Ansprechender Fassadenanstrich führte zum Rechtsstreit

Die farbige Gestaltung einer Fassade verleiht dem Haus eine individuelle Note. Bei der Farbtonauswahl sind jedoch ein paar Kriterien zu berücksichtigen. Denn anders als bei der farbigen Innenraumgestaltung zählt bei der Fassadengestaltung nicht nur der individuelle Geschmack. Hier ist die Gemeinschaft der Eigentümer maßgeblich zu berücksichtigen.

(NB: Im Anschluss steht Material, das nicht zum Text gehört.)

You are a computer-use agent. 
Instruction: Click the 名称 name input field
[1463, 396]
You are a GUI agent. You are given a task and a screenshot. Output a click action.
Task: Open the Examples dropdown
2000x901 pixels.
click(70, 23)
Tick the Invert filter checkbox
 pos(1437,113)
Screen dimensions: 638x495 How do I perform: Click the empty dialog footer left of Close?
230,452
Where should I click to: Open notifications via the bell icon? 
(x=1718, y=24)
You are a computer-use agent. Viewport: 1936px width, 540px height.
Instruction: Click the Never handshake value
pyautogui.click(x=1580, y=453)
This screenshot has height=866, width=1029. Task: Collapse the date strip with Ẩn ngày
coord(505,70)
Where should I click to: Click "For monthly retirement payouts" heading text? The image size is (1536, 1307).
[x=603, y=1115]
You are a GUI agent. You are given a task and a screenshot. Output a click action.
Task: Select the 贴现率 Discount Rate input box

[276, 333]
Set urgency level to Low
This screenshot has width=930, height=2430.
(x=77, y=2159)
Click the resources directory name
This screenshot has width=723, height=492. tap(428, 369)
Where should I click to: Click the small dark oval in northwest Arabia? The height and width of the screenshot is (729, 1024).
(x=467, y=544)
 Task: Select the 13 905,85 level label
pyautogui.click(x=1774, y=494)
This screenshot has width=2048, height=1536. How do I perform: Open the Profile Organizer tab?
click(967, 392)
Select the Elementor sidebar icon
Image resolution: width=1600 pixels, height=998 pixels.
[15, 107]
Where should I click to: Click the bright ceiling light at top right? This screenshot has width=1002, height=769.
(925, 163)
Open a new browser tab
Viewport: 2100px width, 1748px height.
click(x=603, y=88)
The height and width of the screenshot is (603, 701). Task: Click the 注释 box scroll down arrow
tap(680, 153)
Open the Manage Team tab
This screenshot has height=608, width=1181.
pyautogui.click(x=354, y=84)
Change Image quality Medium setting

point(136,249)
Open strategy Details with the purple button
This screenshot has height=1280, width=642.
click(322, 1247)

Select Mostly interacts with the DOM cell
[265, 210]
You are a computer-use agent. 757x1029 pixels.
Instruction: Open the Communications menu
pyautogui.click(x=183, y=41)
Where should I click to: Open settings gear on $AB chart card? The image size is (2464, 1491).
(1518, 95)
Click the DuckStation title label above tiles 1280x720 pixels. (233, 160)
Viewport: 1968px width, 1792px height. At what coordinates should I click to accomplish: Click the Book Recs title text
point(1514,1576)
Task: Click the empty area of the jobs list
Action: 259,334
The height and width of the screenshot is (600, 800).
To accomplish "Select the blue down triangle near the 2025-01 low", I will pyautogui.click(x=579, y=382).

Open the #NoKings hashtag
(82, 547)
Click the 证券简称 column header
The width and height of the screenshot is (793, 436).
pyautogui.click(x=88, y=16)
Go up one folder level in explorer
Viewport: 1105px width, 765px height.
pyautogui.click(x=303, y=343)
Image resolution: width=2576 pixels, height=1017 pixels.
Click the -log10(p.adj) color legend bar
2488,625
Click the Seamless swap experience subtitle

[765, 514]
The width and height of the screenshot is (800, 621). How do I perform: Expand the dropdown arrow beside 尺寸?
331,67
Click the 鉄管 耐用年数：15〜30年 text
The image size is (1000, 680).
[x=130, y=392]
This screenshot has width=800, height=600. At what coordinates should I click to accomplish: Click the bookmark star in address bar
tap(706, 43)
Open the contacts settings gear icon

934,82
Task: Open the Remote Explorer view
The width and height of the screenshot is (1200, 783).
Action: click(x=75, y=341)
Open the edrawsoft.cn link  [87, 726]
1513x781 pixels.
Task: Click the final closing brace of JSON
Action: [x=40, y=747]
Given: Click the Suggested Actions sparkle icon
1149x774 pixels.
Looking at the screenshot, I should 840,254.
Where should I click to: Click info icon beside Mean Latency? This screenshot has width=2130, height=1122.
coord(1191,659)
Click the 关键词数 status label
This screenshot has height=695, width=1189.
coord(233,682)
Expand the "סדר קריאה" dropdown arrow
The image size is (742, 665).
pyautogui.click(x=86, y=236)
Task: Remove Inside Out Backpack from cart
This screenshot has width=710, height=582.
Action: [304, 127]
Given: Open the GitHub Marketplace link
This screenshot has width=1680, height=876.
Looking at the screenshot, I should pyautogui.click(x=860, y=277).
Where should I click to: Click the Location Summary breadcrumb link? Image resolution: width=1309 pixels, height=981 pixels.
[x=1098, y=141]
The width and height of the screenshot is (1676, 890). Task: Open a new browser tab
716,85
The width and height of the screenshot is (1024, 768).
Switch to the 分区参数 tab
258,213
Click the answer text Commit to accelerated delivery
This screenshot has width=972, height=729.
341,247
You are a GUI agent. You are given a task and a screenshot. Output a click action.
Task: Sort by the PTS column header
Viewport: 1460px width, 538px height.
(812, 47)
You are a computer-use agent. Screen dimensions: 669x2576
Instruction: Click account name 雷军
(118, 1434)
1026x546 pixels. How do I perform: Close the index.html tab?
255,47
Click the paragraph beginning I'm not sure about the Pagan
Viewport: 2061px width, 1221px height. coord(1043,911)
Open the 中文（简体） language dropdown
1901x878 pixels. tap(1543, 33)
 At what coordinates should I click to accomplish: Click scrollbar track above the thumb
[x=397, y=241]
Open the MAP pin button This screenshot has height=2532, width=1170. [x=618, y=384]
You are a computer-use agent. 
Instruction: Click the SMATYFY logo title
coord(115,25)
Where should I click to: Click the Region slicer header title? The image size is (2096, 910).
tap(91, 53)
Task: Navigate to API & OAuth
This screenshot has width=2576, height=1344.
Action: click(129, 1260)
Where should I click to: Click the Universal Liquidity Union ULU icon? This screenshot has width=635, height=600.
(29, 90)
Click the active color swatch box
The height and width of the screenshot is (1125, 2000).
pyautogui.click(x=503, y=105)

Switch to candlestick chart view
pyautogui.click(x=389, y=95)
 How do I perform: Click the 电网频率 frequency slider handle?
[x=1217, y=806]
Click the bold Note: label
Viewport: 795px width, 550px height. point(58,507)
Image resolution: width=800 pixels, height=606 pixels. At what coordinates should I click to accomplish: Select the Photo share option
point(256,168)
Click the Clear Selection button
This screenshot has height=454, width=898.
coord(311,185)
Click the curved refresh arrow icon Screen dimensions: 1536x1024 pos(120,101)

Dass eine auffällige Änderung des Farbanstrichs einer Fassade eine bauliche Veränderung darstellen kann, entschied das Landgericht München I im September 2012. Folge ist, daß eine solche Maßnahme nur mit Zustimmung aller Eigentümer verbindlich beschlossen werden kann.


Zur Sachlage


Im Verlauf einer Eigentümerversammlung wurde die farbliche Renovierung der Fassade beschlossen. Ursprünglich war die Fassade einheitlich hellgelb gestrichen. Im Folgenden sollten im Bereich der Balkone orangefarbene Streifen auf die Fassade aufgetragen werden zur Auflockerung der optischen Erscheinung. Verschiedene Eigentümer hatten dem Sanierungsbeschluß nicht zugestimmt und reichten anschließend eine Anfechtungsklage ein.


Mit Erfolg!


Die Entscheidung


"Das Landgericht in München bestätigte zugunsten der anfechtenden Mitglieder der Eigentümergemeinschaft, daß die geplante Veränderung des ursprünglichen Anstrichs eine bauliche Veränderung darstellt. Veränderungen der äußeren Gestaltung eines Gebäudes, beispielsweise auch der Farbgebung, gehen nämlich über eine Instandsetzung und Instandhaltung hinaus, soweit der Gesamteindruck einer Wohneigentumsanlage beeinflußt wird.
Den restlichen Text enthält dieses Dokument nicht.